9. Jimmy Lake, Washington
Record at Washington: 0-0
Record Overall: 0-0
Notable Accomplishments: None

The way I've been operating with first-year head coaches in these rankings, they're usually near the bottom of their respective conferences, and there's just not enough of a resume to warrant a higher ranking. That remains true of Jimmy Lake as he takes over for Chris Petersen in Seattle, even though Lake has earned a lot of respect over the years for the work he has done as Washington co-DC. Lake is known for his work with defensive backs, and he's sent a bunch to the NFL over the past few years, a pretty remarkable streak for a school that didn't used to produce much professional talent. The jump to head coach won't be an easy one, particularly for a Huskies team breaking in a new quarterback. Lake does have the advantage of continuity on his side, as he is very comfortable with this program and well-liked by players, staying in Seattle since 2014. The question for Lake is about keeping the Huskies in the national conversation, which becomes more difficult with a rising Oregon in the division.

10. Nick Rolovich, Washington State
Record at Washington State: 0-0
Record Overall: 28-27
Notable Accomplishments: Mountain West West Division Title, MW Coach of the Year (2019)

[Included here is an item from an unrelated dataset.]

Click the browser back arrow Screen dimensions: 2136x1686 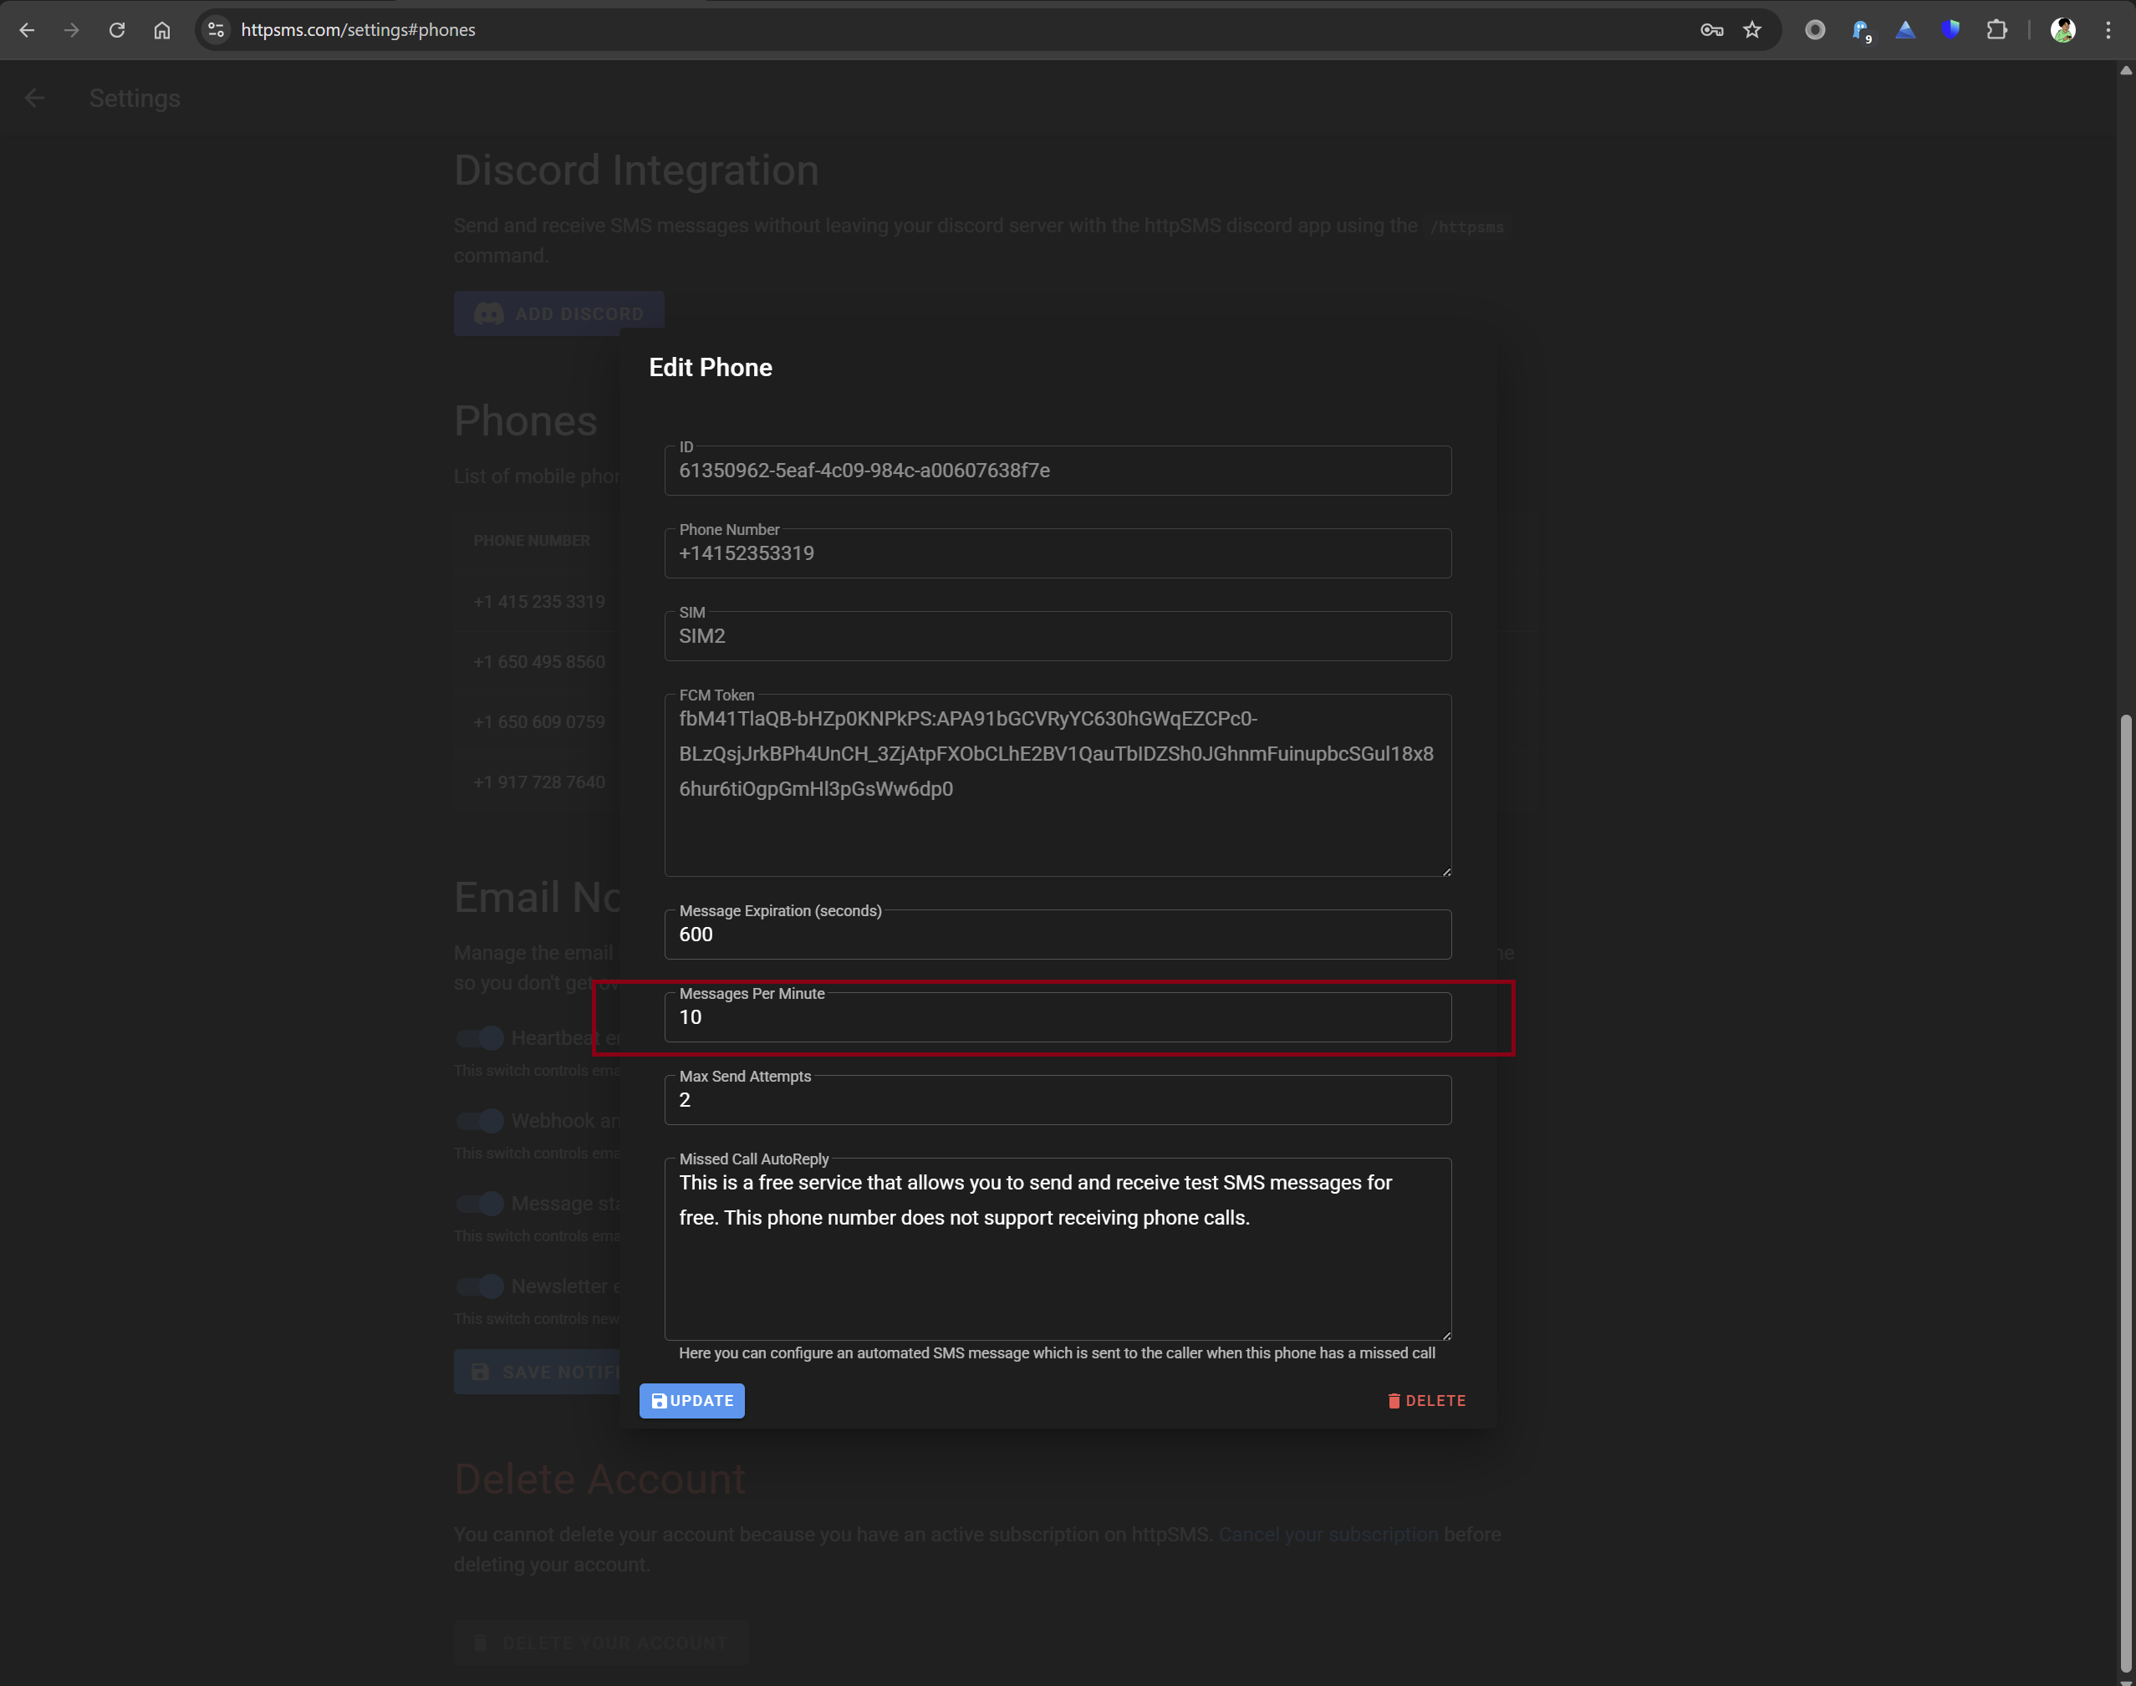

With Mike Leach taking the head coach job at Mississippi State, Washington State opted to replace him with a very similar coach in the form of Nick Rolovich. Much like Leach, Rolovich loves to play an aggressive, air raid scheme that worked wonders this past season while at Hawaii. Leach will still be a difficult coach to replace, as he has proven he can win at some of the sport's most unique outposts. However, Rolovich offers plenty of relief a less controversial figure who continues to rise up the coaching ladder. Despite being an alum at Hawaii, Rolovich felt that Wazzu was the right fit, and the personnel there should ensure a pretty smooth transition. It might be difficult to keep the Cougars in the mix for division titles, but he should have success.

11. Kevin Sumlin, Arizona
Record at Arizona: 9-15
Record Overall: 95-58
Notable Accomplishments: SEC Coach of the Year (2012), C-USA Coach of the Year (2009, 2011)

Back in 2012, Kevin Sumlin was one of the hottest names in the coaching profession. In his first season with Texas A&M, Sumlin had led the Aggies to a thrilling 11-2 season that was capped off with a Cotton Bowl victory over Oklahoma, and punctuated by the Johnny Manziel Heisman win. Nearly a decade later, Sumlin is fighting to stay on at Arizona, a program that has seriously trailed off over the last few years. When he was brought on, Sumlin's offense seemed like an ideal fit with Arizona's Khalil Tate, but the two never meshed and a 5-7 debut campaign was incredibly underwhelming. Things didn't get any better in Year Two for Sumlin, as the Wildcats started off 4-1 before dropping their final seven games and rounding out the cellar in the South Division. While he was brought back for a third year, Sumlin is truly on his last legs in Tucson. If this team doesn't show some signs of life, it's hard to envision him lasting until 2021. Perhaps Sumlin is much like Chip Kelly at UCLA, simply needing some time to get comfortable in a new gig but in modern college football, you simply don't get that much chances before you're gone.

12. Karl Dorrell, Colorado
Record at Colorado: 0-0
Record Overall: 35-27
Notable Accomplishments: Pac-10 Coach of the Year (2005)

Perhaps the most surprising hire of the 2020 coaching carousel came at Colorado, where the Buffaloes decided to replace Mel Tucker with former UCLA head coach Karl Dorrell. It was fascinating for a few reasons; for one, Dorrell's UCLA tenure wasn't exactly super successful, with just one Top 25 finish. Secondly, Dorrell has zero ties to the school, or the state of Colorado for that matter. Lastly, the 57-year-old has been out of the college game for a long time, coaching almost exclusively in the NFL with the exception of a stint in 2014 as Vanderbilt's OC/QB coach. That isn't to say I think that this hire is an absolute disaster, but it doesn't exactly capture the attention for a program that has regularly been at the bottom of the Pac-12 since their move here. In Year One, Dorrell will have to find a new quarterback and new top target after Laviska Shenault moved on, a tall task for a first-year on the job.